DATA below:

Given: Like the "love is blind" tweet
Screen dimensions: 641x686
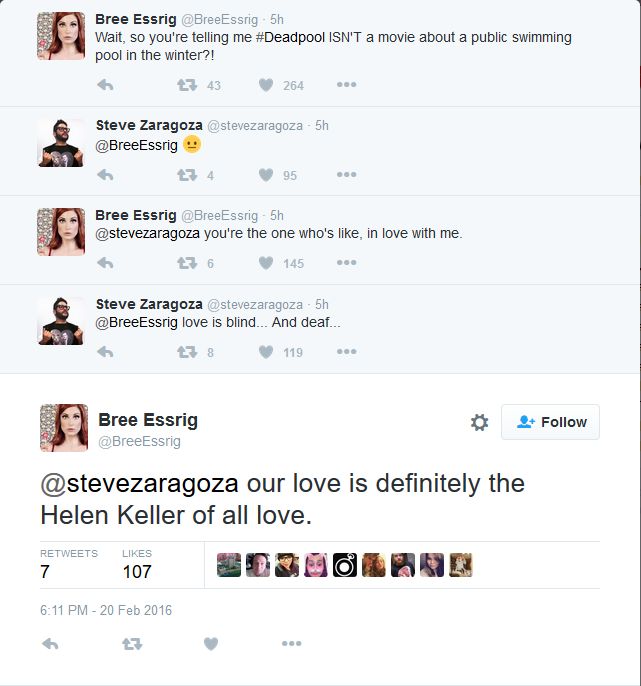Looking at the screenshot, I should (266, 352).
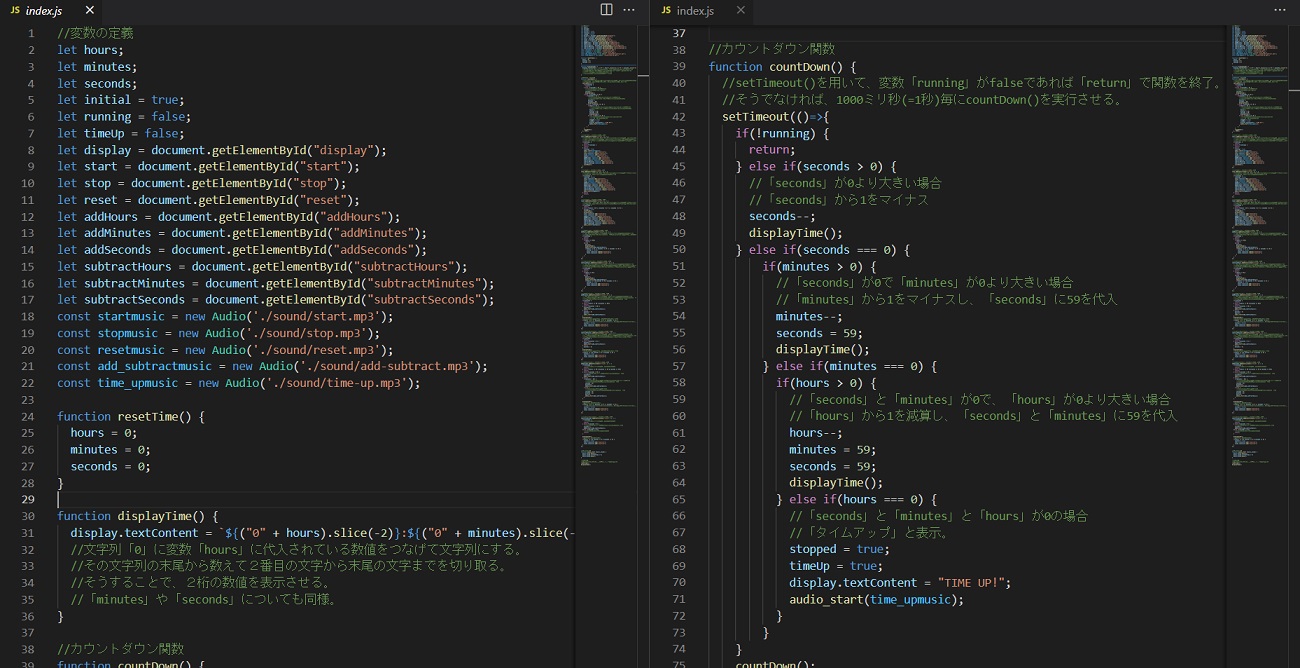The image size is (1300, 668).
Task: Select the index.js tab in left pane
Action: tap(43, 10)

End of DATA.
DATA below:

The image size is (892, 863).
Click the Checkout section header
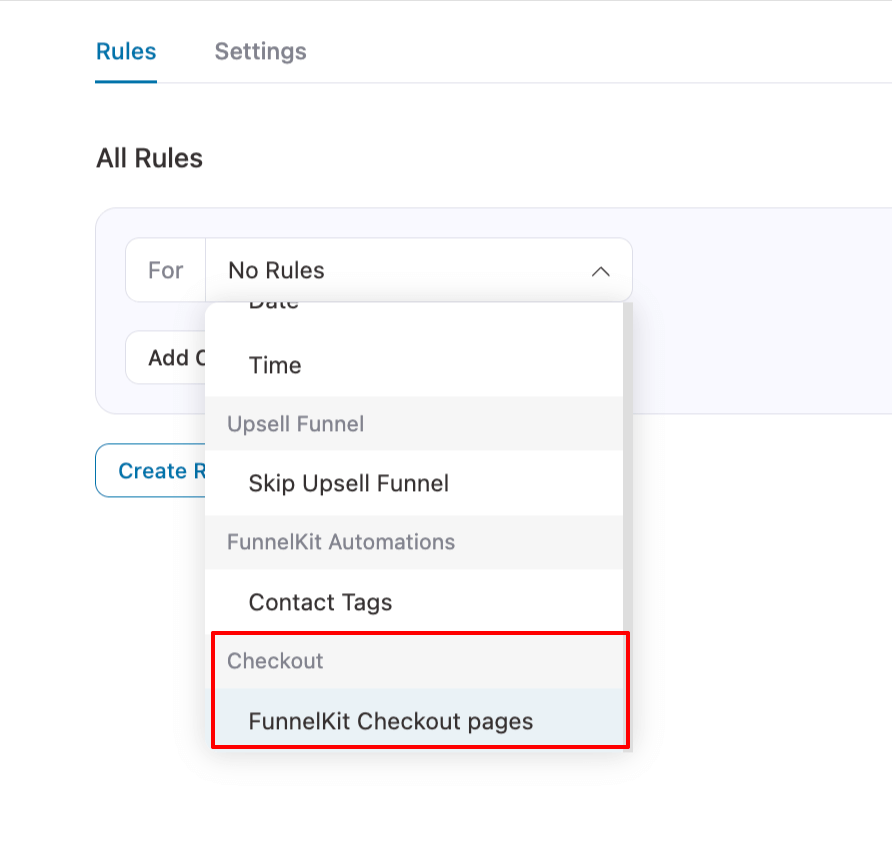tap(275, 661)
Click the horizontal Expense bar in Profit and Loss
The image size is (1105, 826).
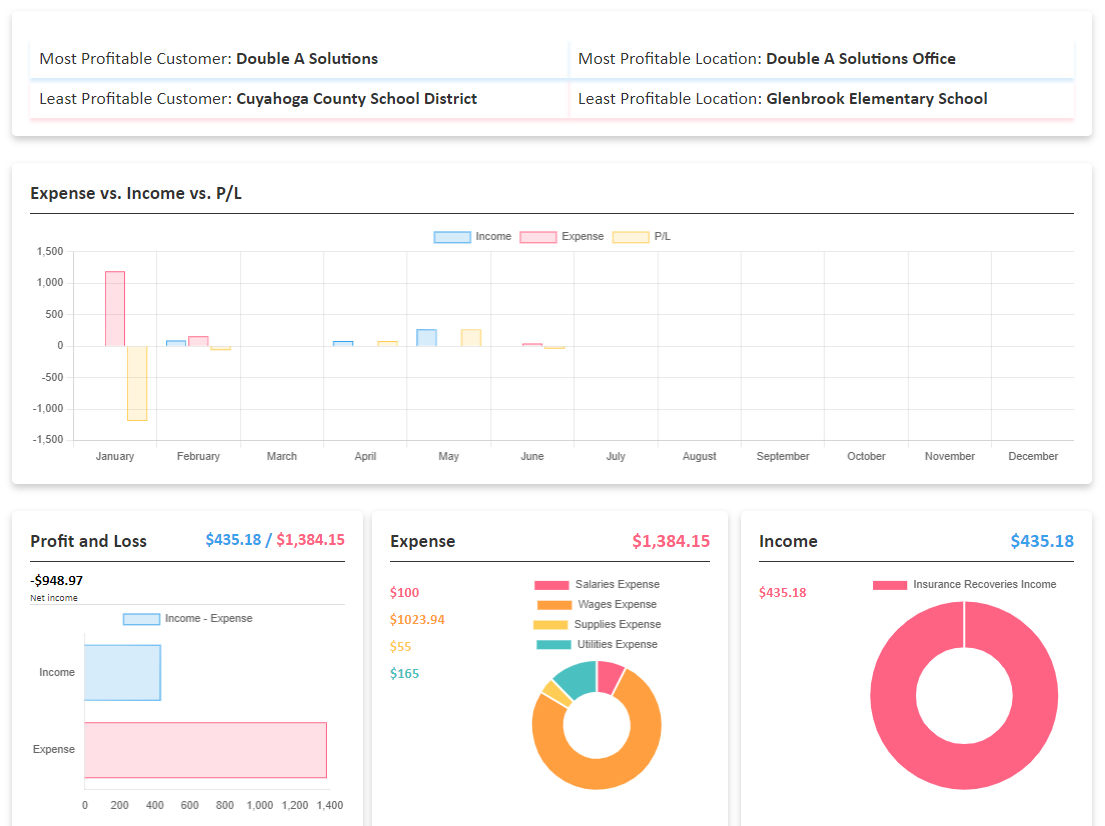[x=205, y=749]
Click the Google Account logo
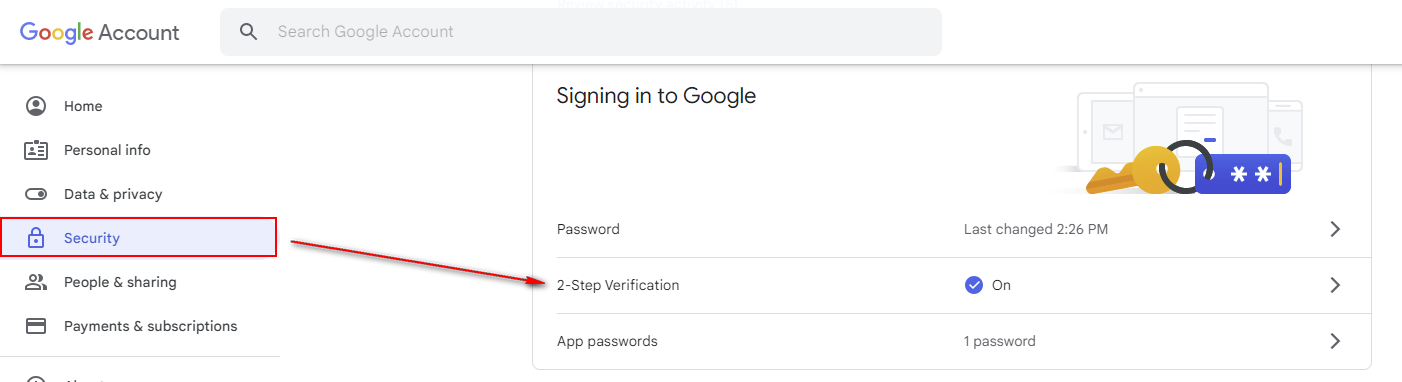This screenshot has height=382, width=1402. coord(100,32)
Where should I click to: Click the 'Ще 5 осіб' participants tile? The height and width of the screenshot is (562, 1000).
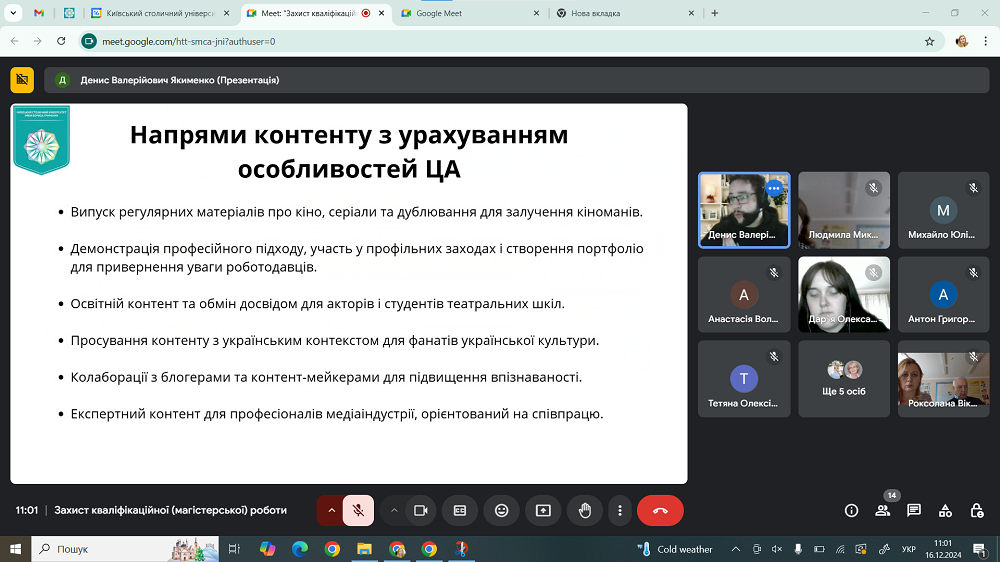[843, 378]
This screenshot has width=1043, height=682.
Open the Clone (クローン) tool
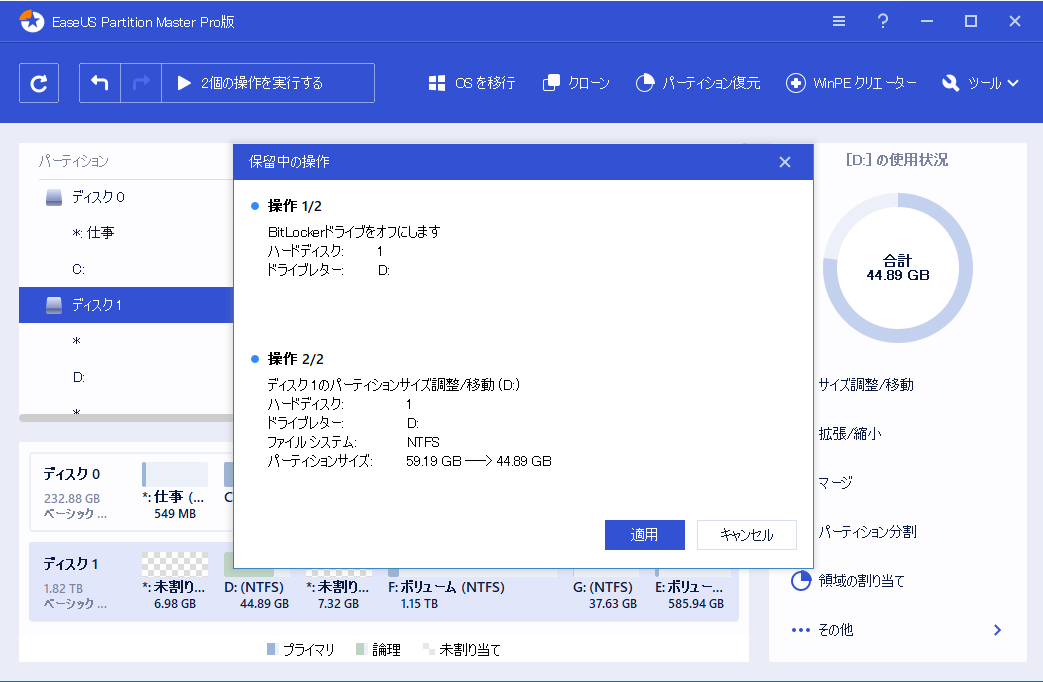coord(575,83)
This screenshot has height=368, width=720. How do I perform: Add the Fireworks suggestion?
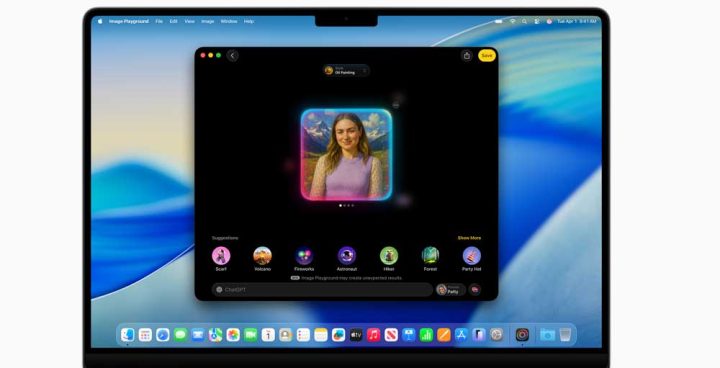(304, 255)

End of DATA.
DATA below:

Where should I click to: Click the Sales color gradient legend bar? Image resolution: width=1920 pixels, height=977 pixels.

End of DATA.

EXERCISE REQUIREMENTS » Beginning at the line that has "The image size is (892, 863)." and ending at the line that has "This screenshot has width=1043, height=682.", restate the listing above word for word, pictures left out.

RESULT OF THIS TASK »
The image size is (892, 863).
Click the Checkout section header
tap(275, 661)
Click the horizontal Expense bar in Profit and Loss
The image size is (1105, 826).
[x=205, y=749]
Click the Google Account logo
This screenshot has height=382, width=1402. coord(100,32)
Where should I click to: Click the 'Ще 5 осіб' participants tile? The height and width of the screenshot is (562, 1000).
[843, 378]
This screenshot has width=1043, height=682.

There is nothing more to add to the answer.